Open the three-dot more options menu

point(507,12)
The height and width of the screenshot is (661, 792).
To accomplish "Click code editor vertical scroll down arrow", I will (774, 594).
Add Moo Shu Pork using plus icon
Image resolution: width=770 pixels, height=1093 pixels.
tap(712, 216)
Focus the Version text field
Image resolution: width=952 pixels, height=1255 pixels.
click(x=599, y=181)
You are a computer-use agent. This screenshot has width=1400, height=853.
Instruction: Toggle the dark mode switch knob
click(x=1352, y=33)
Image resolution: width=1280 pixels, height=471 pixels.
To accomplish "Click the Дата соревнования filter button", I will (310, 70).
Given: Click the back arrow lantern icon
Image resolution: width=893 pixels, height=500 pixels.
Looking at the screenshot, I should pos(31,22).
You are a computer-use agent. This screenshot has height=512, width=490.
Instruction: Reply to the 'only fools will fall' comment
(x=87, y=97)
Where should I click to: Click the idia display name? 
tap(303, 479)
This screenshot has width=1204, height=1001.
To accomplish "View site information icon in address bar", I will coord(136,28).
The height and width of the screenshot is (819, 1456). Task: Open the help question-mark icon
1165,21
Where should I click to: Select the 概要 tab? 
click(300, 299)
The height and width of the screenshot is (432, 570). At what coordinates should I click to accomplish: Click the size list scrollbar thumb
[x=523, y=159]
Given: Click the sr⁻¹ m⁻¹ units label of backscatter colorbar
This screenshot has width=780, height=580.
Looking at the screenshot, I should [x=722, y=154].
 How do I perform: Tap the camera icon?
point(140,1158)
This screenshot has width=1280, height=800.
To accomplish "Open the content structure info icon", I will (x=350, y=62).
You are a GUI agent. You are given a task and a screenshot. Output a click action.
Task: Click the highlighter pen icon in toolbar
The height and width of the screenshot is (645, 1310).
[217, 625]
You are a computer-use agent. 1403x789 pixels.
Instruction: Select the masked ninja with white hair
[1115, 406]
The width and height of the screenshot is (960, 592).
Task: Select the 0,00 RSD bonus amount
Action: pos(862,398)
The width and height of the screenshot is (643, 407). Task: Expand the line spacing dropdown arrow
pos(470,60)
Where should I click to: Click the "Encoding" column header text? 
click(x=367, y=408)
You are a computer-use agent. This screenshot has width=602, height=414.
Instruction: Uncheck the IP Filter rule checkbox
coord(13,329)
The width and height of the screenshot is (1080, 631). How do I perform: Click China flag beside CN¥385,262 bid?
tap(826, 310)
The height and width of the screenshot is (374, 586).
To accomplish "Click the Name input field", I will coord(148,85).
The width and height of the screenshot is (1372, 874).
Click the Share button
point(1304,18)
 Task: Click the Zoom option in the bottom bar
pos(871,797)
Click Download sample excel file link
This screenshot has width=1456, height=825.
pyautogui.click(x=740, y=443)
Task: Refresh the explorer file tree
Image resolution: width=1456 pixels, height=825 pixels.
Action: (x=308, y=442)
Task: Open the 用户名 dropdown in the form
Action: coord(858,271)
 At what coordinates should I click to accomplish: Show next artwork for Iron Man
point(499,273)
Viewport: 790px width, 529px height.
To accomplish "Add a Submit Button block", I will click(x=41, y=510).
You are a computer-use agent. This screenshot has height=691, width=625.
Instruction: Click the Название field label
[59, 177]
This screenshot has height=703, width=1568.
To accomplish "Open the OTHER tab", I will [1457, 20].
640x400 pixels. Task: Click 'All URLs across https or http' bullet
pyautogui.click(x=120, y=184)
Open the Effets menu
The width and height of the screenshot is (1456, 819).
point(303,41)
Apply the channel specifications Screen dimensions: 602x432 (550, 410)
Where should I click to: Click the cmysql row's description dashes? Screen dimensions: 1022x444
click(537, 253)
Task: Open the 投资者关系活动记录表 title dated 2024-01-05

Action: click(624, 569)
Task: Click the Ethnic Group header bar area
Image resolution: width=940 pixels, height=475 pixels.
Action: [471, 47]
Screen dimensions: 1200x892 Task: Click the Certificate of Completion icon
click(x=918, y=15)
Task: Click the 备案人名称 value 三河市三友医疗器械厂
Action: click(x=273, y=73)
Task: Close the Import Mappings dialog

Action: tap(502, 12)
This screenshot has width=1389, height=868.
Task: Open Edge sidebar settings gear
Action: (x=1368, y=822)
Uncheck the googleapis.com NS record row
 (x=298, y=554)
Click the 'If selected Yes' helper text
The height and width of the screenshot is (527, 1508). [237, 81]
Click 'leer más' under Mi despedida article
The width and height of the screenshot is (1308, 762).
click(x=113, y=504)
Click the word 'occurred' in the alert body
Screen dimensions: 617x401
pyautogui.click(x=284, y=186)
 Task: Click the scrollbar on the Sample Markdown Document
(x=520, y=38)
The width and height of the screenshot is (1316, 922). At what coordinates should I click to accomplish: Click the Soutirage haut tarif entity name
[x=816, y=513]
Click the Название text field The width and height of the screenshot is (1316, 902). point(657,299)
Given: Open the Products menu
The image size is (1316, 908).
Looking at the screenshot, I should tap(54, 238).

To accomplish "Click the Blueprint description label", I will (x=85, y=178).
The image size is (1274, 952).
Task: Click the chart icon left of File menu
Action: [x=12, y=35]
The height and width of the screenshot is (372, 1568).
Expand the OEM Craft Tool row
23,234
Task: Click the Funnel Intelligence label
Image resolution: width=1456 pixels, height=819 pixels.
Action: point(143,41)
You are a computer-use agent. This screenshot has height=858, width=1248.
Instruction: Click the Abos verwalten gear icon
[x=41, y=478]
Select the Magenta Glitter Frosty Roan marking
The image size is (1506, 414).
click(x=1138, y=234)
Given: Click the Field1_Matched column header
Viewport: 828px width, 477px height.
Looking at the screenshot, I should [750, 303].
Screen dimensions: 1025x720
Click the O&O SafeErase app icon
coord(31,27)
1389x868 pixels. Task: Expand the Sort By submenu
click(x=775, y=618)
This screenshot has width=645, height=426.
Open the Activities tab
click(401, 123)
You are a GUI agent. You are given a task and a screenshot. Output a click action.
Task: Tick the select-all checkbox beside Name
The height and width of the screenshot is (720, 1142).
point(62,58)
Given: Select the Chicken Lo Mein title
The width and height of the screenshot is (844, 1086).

* _WHAT YOU HAVE TO DO_
Repeat these records word for word.

* _WORKED ANSWER_
Open the three-dot more options menu

point(507,12)
The height and width of the screenshot is (661, 792).
To accomplish "Click code editor vertical scroll down arrow", I will (774, 594).
Add Moo Shu Pork using plus icon
Image resolution: width=770 pixels, height=1093 pixels.
tap(712, 216)
Focus the Version text field
Image resolution: width=952 pixels, height=1255 pixels.
click(x=599, y=181)
You are a computer-use agent. This screenshot has width=1400, height=853.
Instruction: Toggle the dark mode switch knob
click(x=1352, y=33)
Image resolution: width=1280 pixels, height=471 pixels.
To accomplish "Click the Дата соревнования filter button", I will (310, 70).
Given: Click the back arrow lantern icon
Image resolution: width=893 pixels, height=500 pixels.
Looking at the screenshot, I should pos(31,22).
You are a computer-use agent. This screenshot has height=512, width=490.
Instruction: Reply to the 'only fools will fall' comment
(x=87, y=97)
Where should I click to: Click the idia display name? 
tap(303, 479)
This screenshot has width=1204, height=1001.
To accomplish "View site information icon in address bar", I will coord(136,28).
The height and width of the screenshot is (819, 1456). Task: Open the help question-mark icon
1165,21
Where should I click to: Select the 概要 tab? 
click(300, 299)
The height and width of the screenshot is (432, 570). At what coordinates should I click to accomplish: Click the size list scrollbar thumb
[x=523, y=159]
Given: Click the sr⁻¹ m⁻¹ units label of backscatter colorbar
This screenshot has width=780, height=580.
Looking at the screenshot, I should [x=722, y=154].
 How do I perform: Tap the camera icon?
point(140,1158)
This screenshot has width=1280, height=800.
To accomplish "Open the content structure info icon", I will (x=350, y=62).
You are a GUI agent. You are given a task and a screenshot. Output a click action.
Task: Click the highlighter pen icon in toolbar
The height and width of the screenshot is (645, 1310).
[217, 625]
You are a computer-use agent. 1403x789 pixels.
Instruction: Select the masked ninja with white hair
[1115, 406]
The width and height of the screenshot is (960, 592).
Task: Select the 0,00 RSD bonus amount
Action: pos(862,398)
The width and height of the screenshot is (643, 407). Task: Expand the line spacing dropdown arrow
pos(470,60)
Where should I click to: Click the "Encoding" column header text? 
click(x=367, y=408)
You are a computer-use agent. This screenshot has width=602, height=414.
Instruction: Uncheck the IP Filter rule checkbox
coord(13,329)
The width and height of the screenshot is (1080, 631). How do I perform: Click China flag beside CN¥385,262 bid?
tap(826, 310)
The height and width of the screenshot is (374, 586).
To accomplish "Click the Name input field", I will coord(148,85).
The width and height of the screenshot is (1372, 874).
Click the Share button
point(1304,18)
 Task: Click the Zoom option in the bottom bar
pos(871,797)
Click Download sample excel file link
This screenshot has width=1456, height=825.
pyautogui.click(x=740, y=443)
Task: Refresh the explorer file tree
Image resolution: width=1456 pixels, height=825 pixels.
Action: (x=308, y=442)
Task: Open the 用户名 dropdown in the form
Action: coord(858,271)
 At what coordinates should I click to accomplish: Show next artwork for Iron Man
point(499,273)
Viewport: 790px width, 529px height.
To accomplish "Add a Submit Button block", I will click(x=41, y=510).
You are a computer-use agent. This screenshot has height=691, width=625.
Instruction: Click the Название field label
[59, 177]
This screenshot has height=703, width=1568.
To accomplish "Open the OTHER tab", I will [1457, 20].
640x400 pixels. Task: Click 'All URLs across https or http' bullet
pyautogui.click(x=120, y=184)
Open the Effets menu
The width and height of the screenshot is (1456, 819).
point(303,41)
Apply the channel specifications Screen dimensions: 602x432 (550, 410)
Where should I click to: Click the cmysql row's description dashes? Screen dimensions: 1022x444
click(537, 253)
Task: Open the 投资者关系活动记录表 title dated 2024-01-05

Action: click(624, 569)
Task: Click the Ethnic Group header bar area
Image resolution: width=940 pixels, height=475 pixels.
Action: [471, 47]
Screen dimensions: 1200x892 Task: Click the Certificate of Completion icon
click(x=918, y=15)
Task: Click the 备案人名称 value 三河市三友医疗器械厂
Action: click(x=273, y=73)
Task: Close the Import Mappings dialog

Action: tap(502, 12)
This screenshot has width=1389, height=868.
Task: Open Edge sidebar settings gear
Action: (x=1368, y=822)
Uncheck the googleapis.com NS record row
 (x=298, y=554)
Click the 'If selected Yes' helper text
The height and width of the screenshot is (527, 1508). [237, 81]
Click 'leer más' under Mi despedida article
The width and height of the screenshot is (1308, 762).
click(x=113, y=504)
Click the word 'occurred' in the alert body
Screen dimensions: 617x401
pyautogui.click(x=284, y=186)
 Task: Click the scrollbar on the Sample Markdown Document
(x=520, y=38)
The width and height of the screenshot is (1316, 922). At what coordinates should I click to accomplish: Click the Soutirage haut tarif entity name
[x=816, y=513]
Click the Название text field The width and height of the screenshot is (1316, 902). point(657,299)
Given: Open the Products menu
The image size is (1316, 908).
Looking at the screenshot, I should tap(54, 238).

To accomplish "Click the Blueprint description label", I will (x=85, y=178).
The image size is (1274, 952).
Task: Click the chart icon left of File menu
Action: [x=12, y=35]
The height and width of the screenshot is (372, 1568).
Expand the OEM Craft Tool row
23,234
Task: Click the Funnel Intelligence label
Image resolution: width=1456 pixels, height=819 pixels.
Action: point(143,41)
You are a computer-use agent. This screenshot has height=858, width=1248.
Instruction: Click the Abos verwalten gear icon
[x=41, y=478]
Select the Magenta Glitter Frosty Roan marking
The image size is (1506, 414).
click(x=1138, y=234)
Given: Click the Field1_Matched column header
Viewport: 828px width, 477px height.
Looking at the screenshot, I should [750, 303].
Screen dimensions: 1025x720
Click the O&O SafeErase app icon
coord(31,27)
1389x868 pixels. Task: Expand the Sort By submenu
click(x=775, y=618)
This screenshot has width=645, height=426.
Open the Activities tab
click(401, 123)
You are a GUI agent. You are given a task and a screenshot. Output a click action.
Task: Tick the select-all checkbox beside Name
The height and width of the screenshot is (720, 1142).
point(62,58)
Given: Select the Chicken Lo Mein title
The width and height of the screenshot is (844, 1086).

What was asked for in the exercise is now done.